I made this today and it came out great. Where it says cook until light to med caramel color, about 3-5 minutes, I actually found that took more like 30-45 seconds. Watch it closely and don't take your eyes off it.

4 ounces (1 stick) unsalted butter
1 cup sugar
3/4 cup white sesame seeds, toasted
1 teaspoon sea salt (Hawaiian or white) 

In a medium saucepot over high heat, melt butter and sugar and stir to combine. Without stirring, cook until mixture becomes a light to medium caramel color, about 3-5 minutes, then add sesame seeds and stir in. Pour mixture onto a silpat* and spread into an even, thin layer, about 1/8 to /4-inch thick, with wooden spoon. (Don't worry if shape is irregular.) Immediately sprinkle sea salt over top of mixture and lightly press into caramel using spoon. Allow to set-up for about 10-15 minutes. When brittle has hardened and cooled, break into pieces and enjoy. Store in an air-tight container.
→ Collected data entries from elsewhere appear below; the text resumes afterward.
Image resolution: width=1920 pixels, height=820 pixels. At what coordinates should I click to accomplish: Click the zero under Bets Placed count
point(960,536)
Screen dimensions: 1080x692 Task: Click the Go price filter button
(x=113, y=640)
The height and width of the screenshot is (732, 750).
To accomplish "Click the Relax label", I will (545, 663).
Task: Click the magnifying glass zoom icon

*If not using a silpat use a 1/2 sheet pan with parchment sprayed generously with cooking spray or wax paper.


----------



## kadesma (Jul 24, 2010)

Thanks GB,
the kids will love this.
kades


----------



## GB (Jul 24, 2010)

They can even help with the breaking it into pieces step.


----------



## Barbara L (Jul 25, 2010)

I can't wait to get more sesame seeds!  I definitely want to try this.  Thanks GB!

 Barbara


----------



## GB (Jul 25, 2010)

Be careful Barbara. It's very addictive.


----------



## kadesma (Jul 25, 2010)

The kids and I made a batch today. You should have seen the four of them with spoons patting away Tomorrow the get to break it and divide it up. Shuld be fun.
kades


----------



## GB (Jul 25, 2010)

I'm ready to make another batch. This is dangerous.


----------



## Barbara L (Jul 26, 2010)

Like I need something else to be addicted to!   I'm willing to take that risk!

Barbara


----------



## GB (Jul 31, 2010)

I just made another batch, but this time I added a little bit of vanilla extract. It is a great addition. It is fine without it, but adding it certainly does not hurt.


----------